Past diking projects didn’t prevent flooding
Dear mayors and councillors of North Cowichan and Duncan:
I appreciate multi-million-dollar diking in and around Duncan and North Cowichan in recent years was well intentioned and did prevent flooding in some areas.
However, heavy recent rains during a relatively short 36-hour period saw various areas of our municipalities flood — precisely the soggy, sorry event local taxpayers (assisted by provincial and federal grants) spent a fortune to prevent!
Those areas ironically included the flooding closure of Canada Avenue across from our costly pump station, and near our RCMP station.
This pond prevented police from turning right to attend matters toward Duncan. First responders and local residents were also rerouted during the Canada Avenue closure.
Such closures, after spending millions on dikes, is embarrassing and alarming.
I now strongly recommend against new dikes being built, and less-expensive, arguably more-effective sandbagging being installed at points where flooding is historically worst.
Yes, I will help with those sandbagging duties.
Experts have told our councils flooding points are hard to determine, especially in the face of climate change and its impact on local rivers, lakes and waterways.
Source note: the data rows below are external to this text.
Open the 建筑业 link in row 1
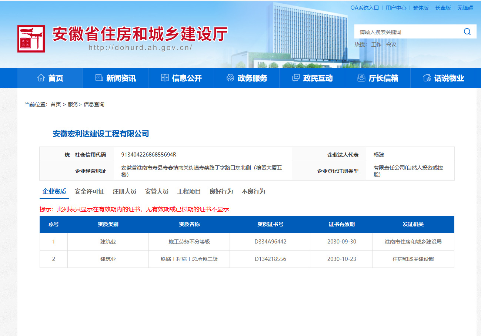This screenshot has width=481, height=336. tap(108, 241)
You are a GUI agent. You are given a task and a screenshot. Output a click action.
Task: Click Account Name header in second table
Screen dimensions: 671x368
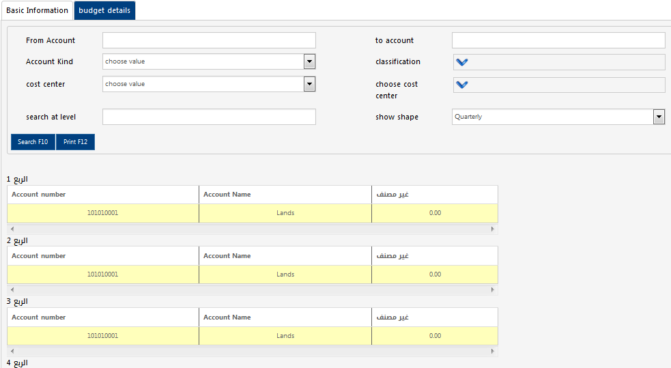[x=227, y=256]
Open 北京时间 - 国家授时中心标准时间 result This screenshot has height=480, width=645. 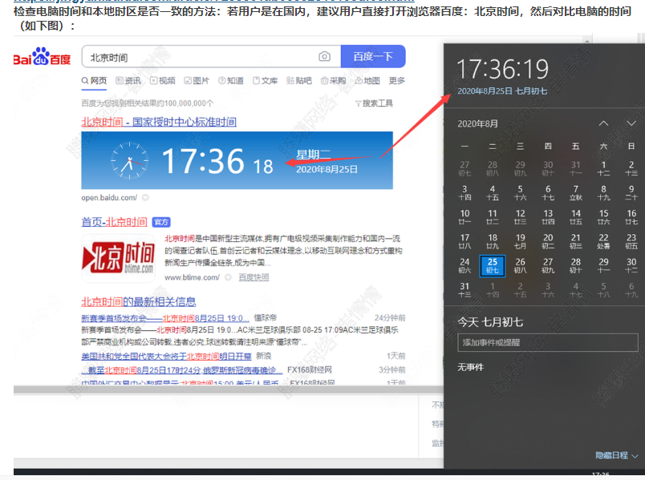159,122
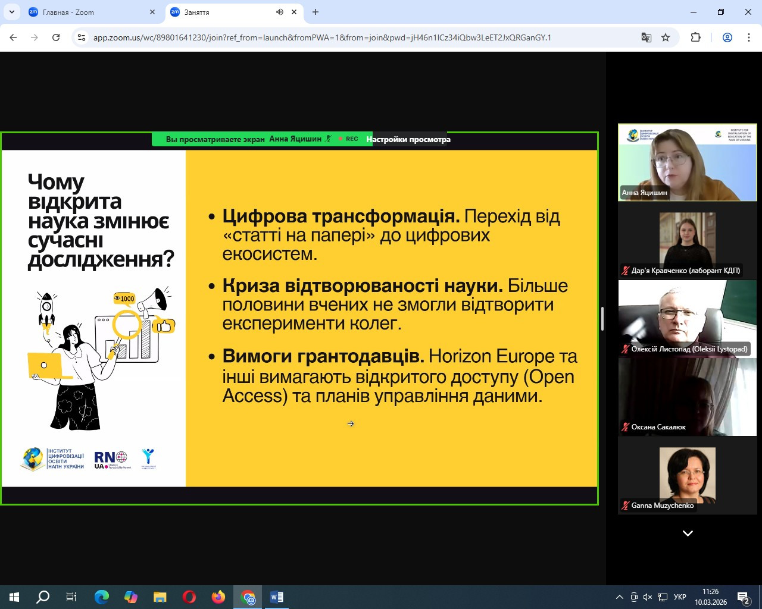Bookmark this page with the star icon

click(x=666, y=37)
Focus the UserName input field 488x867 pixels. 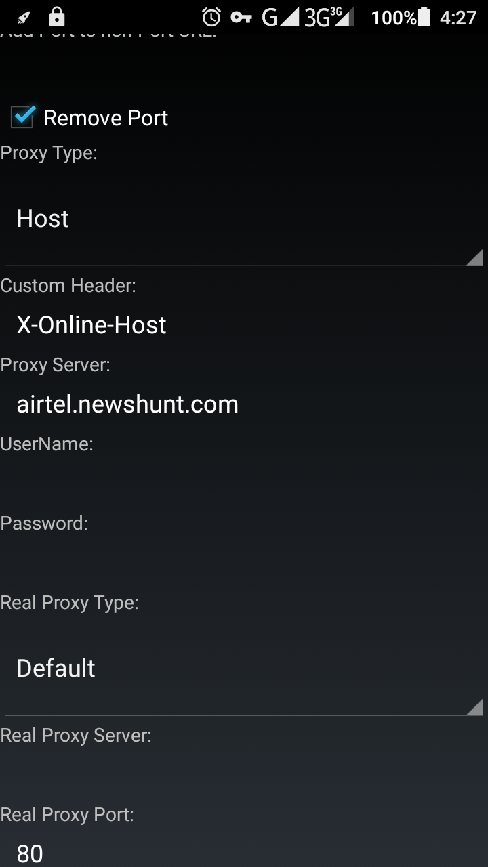coord(244,484)
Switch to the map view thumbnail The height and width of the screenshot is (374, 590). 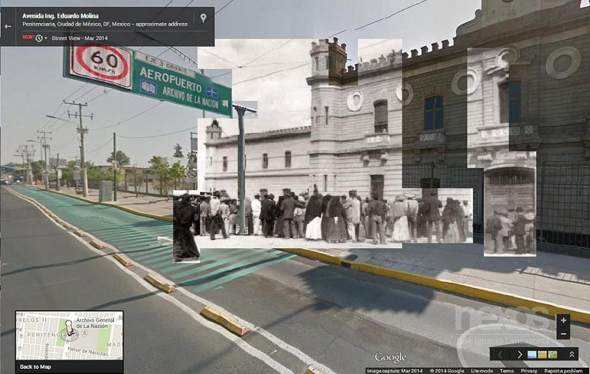pyautogui.click(x=553, y=354)
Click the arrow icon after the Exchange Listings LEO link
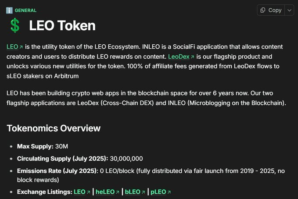Image resolution: width=298 pixels, height=199 pixels. point(88,192)
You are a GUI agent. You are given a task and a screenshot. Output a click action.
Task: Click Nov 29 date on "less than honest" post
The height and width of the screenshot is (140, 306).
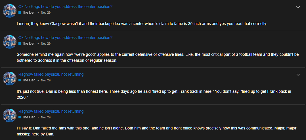46,80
Local leaders in past decades have foolishly allowed more and more development near our precious Somenos Marsh despite flood and environmental-degradation warnings.
Those developments joined older residential building in historically flooded areas along the Cowichan River, near McAdam Park, and elsewhere.
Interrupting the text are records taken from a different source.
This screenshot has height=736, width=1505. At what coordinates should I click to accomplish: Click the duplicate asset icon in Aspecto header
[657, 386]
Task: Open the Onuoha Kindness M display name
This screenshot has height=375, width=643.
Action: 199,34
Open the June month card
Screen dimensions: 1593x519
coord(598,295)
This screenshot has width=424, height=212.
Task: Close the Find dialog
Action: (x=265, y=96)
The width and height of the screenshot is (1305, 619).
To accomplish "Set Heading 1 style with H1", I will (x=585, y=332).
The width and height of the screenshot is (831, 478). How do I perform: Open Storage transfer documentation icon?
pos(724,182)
I’m interested to see how the new residential building off York Road — edging onto the marsh and against public advice — will fare during current and future storms causing flooding.
With the efficacy of diking and pumping under question, and the crisis effects of climate change growing, I recommend our councils revisit and revamp our flooding plans as soon as possible.
Also, I certainly recommend against hiring the hydrological engineering firms that planned and constructed our dikes in recent years.
Luckily, current winter storms can help determine where sandbagging would best be done.